## Scatter Plot: Performance vs. Average Token Usage
### Overview
The image is a scatter plot comparing the performance (y-axis, %) of different methods against their average token usage (x-axis, tokens). Three methods are compared: ToT (blue), SRA-MCTS (green), and "Ours" (orange). Three base models are represented: qwen3-8b (circle), qwen3-235b-a22b (triangle), and claude37_sonnet (square). Data points are labeled with their method-base model combinations.
### Components/Axes
- **X-axis**: "Average Token Usage" (0 to 20,000 tokens, increments of 4,000)
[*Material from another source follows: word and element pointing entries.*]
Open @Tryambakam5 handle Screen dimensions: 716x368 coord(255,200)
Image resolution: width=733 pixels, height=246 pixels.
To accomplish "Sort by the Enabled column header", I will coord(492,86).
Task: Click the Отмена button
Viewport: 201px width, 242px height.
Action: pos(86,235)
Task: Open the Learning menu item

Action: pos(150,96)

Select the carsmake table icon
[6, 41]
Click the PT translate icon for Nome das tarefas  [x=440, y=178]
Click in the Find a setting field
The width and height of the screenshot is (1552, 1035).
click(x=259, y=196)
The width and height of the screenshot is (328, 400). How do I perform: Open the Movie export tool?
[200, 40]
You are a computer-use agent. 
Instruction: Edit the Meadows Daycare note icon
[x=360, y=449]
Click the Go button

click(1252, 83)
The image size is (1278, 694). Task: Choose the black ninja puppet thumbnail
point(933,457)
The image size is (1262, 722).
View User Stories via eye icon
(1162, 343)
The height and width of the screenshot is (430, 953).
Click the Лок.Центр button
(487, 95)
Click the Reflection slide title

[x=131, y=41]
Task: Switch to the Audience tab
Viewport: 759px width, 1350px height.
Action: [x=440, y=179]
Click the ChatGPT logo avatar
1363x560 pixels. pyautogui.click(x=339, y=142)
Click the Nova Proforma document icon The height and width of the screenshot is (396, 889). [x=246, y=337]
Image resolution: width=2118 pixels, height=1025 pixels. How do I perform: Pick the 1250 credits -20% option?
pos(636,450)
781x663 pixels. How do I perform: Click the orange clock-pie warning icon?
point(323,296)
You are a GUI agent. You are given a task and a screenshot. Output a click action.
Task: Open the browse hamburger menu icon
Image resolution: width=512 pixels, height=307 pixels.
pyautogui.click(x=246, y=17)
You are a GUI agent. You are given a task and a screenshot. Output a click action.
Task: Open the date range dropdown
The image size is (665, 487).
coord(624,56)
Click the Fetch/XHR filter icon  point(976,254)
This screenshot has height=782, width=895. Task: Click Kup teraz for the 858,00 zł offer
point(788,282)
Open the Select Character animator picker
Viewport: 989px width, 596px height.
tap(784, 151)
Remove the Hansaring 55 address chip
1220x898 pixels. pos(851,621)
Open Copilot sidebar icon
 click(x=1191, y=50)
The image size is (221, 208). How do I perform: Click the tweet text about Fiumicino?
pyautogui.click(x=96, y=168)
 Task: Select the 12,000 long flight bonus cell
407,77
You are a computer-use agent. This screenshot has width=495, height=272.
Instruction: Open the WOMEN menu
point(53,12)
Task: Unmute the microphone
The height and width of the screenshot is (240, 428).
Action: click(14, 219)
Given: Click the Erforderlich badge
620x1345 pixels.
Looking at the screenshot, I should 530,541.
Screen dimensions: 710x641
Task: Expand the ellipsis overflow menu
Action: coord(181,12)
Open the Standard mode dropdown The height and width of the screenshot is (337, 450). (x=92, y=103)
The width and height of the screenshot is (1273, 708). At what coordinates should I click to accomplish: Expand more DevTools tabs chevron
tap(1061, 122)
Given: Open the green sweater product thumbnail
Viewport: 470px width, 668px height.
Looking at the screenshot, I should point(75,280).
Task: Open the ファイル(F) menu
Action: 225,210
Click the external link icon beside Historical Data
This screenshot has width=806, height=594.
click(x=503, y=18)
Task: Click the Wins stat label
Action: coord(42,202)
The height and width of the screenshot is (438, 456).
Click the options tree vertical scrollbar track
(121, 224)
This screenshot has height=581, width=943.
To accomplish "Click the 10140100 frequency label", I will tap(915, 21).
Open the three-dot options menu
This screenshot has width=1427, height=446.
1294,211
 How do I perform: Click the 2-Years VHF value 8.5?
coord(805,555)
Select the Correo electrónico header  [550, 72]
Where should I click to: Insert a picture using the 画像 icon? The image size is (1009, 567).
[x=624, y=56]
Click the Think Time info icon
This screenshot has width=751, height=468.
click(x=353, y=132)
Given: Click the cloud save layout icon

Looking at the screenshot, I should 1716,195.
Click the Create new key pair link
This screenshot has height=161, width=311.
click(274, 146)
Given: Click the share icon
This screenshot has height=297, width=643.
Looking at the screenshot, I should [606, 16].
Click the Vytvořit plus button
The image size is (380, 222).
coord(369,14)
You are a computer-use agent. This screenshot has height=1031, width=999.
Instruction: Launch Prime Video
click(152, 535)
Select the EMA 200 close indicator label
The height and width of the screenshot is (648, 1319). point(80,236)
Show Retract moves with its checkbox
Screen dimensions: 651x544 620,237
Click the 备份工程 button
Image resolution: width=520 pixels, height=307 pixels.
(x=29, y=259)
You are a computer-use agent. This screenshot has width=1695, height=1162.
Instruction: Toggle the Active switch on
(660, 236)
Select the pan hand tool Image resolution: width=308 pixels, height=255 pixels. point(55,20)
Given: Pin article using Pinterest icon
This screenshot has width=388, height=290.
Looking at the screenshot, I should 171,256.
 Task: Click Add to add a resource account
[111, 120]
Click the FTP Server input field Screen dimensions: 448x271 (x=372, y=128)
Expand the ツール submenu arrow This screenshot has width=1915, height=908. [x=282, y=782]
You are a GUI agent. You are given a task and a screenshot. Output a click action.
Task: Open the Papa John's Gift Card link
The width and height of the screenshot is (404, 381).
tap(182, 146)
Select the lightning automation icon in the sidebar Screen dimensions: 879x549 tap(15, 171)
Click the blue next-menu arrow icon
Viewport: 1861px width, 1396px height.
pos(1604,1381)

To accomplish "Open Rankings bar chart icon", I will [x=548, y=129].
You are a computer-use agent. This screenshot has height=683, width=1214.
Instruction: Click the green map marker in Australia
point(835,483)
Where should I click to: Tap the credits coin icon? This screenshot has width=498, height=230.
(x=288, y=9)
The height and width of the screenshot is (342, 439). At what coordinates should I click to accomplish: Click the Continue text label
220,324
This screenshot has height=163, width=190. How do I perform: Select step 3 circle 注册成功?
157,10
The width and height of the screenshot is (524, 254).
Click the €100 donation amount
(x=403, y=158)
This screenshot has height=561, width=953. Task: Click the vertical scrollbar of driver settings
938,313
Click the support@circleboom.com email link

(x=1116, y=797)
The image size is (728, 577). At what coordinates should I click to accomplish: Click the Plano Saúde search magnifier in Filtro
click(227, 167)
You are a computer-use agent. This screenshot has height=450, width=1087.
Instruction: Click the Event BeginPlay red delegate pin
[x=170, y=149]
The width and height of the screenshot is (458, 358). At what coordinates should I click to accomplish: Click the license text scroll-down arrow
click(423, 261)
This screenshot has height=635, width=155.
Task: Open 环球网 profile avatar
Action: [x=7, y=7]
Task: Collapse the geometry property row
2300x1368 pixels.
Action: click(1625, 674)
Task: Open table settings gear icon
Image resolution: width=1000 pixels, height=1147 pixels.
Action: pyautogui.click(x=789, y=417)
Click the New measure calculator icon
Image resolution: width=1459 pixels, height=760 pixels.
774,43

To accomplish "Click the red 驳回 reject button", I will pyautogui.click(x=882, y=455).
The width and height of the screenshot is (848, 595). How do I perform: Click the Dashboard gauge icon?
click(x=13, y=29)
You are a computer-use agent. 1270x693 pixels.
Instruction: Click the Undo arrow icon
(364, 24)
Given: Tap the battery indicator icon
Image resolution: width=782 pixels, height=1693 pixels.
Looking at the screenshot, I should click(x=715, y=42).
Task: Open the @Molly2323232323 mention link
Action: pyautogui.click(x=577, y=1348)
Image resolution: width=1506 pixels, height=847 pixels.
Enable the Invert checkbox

- **Y-axis**: "Performance (%)" (50% to 90%, increments of 10%)
- **Legend**:
- Top-left corner, labeled "Methods":
- Blue circle: ToT
- Green square: SRA-MCTS
- Orange triangle: Ours
- **Base Models**:
- qwen3-8b: Gray circle
- qwen3-235b-a22b: Gray triangle
- claude37_sonnet: Gray square
### Detailed Analysis
1. **SRA-MCTS(qwen3-8b)**:
- Position: (3,000 tokens, 53%)
- Color: Green square
- Label: "SRA-MCTS(qwen3-8b)"
2. **ToT(qwen3-8b)**:
- Position: (9,000 tokens, 58%)
- Color: Blue circle
- Label: "ToT(qwen3-8b)"
3. **Ours(qwen3-8b)**:
- Position: (7,500 tokens, 64%)
- Color: Orange triangle
- Label: "Ours(qwen3-8b)"
4. **SRA-MCTS(qwen3-235b-a22b)**:
- Position: (11,000 tokens, 62%)
- Color: Green square
- Label: "SRA-MCTS(qwen3-235b-a22b)"
5. **ToT(qwen3-235b-a22b)**:
- Position: (13,000 tokens, 67%)
- Color: Blue circle
- Label: "ToT(qwen3-235b-a22b)"
6. **Ours(qwen3-235b-a22b)**:
- Position: (8,500 tokens, 72%)
- Color: Orange triangle
- Label: "Ours(qwen3-235b-a22b)"
7. **SRA-MCTS(claude37_sonnet)**:
- Position: (12,000 tokens, 68%)
- Color: Green square
- Label: "SRA-MCTS(claude37_sonnet)"
8. **ToT(claude37_sonnet)**:
- Position: (19,000 tokens, 71%)
- Color: Blue circle
- Label: "ToT(claude37_sonnet)"
9. **Ours(claude37_sonnet)**:
- Position: (8,000 tokens, 76%)
- Color: Orange triangle
- Label: "Ours(claude37_sonnet)"
### Key Observations
- **Performance Trends**:
- "Ours" method consistently achieves higher performance (64–76%) across all base models.
- SRA-MCTS shows moderate performance (53–68%) but requires higher token usage (3,000–12,000 tokens).
- ToT exhibits variable performance (58–71%) with the highest token usage (9,000–19,000 tokens).
- **Token Efficiency**:
- "Ours" achieves the best performance-to-token ratio, especially with claude37_sonnet (76% at 8,000 tokens).
- ToT requires the most tokens for comparable performance (e.g., 19,000 tokens for 71% vs. 8,000 tokens for 76% with "Ours").
- **Outliers**:
- SRA-MCTS(qwen3-8b) is the lowest-performing point (53% at 3,000 tokens).
- ToT(claude37_sonnet) uses the most tokens (19,000) for only 71% performance.
### Interpretation
The data suggests that the "Ours" method outperforms both ToT and SRA-MCTS in terms of performance while maintaining lower token usage. This indicates superior efficiency, particularly when paired with the claude37_sonnet base model. SRA-MCTS appears less efficient, requiring more tokens for similar or lower performance gains. ToT's performance scales with token usage but remains less efficient than "Ours." The results highlight a trade-off between computational resource consumption and output quality, with "Ours" offering the most favorable balance.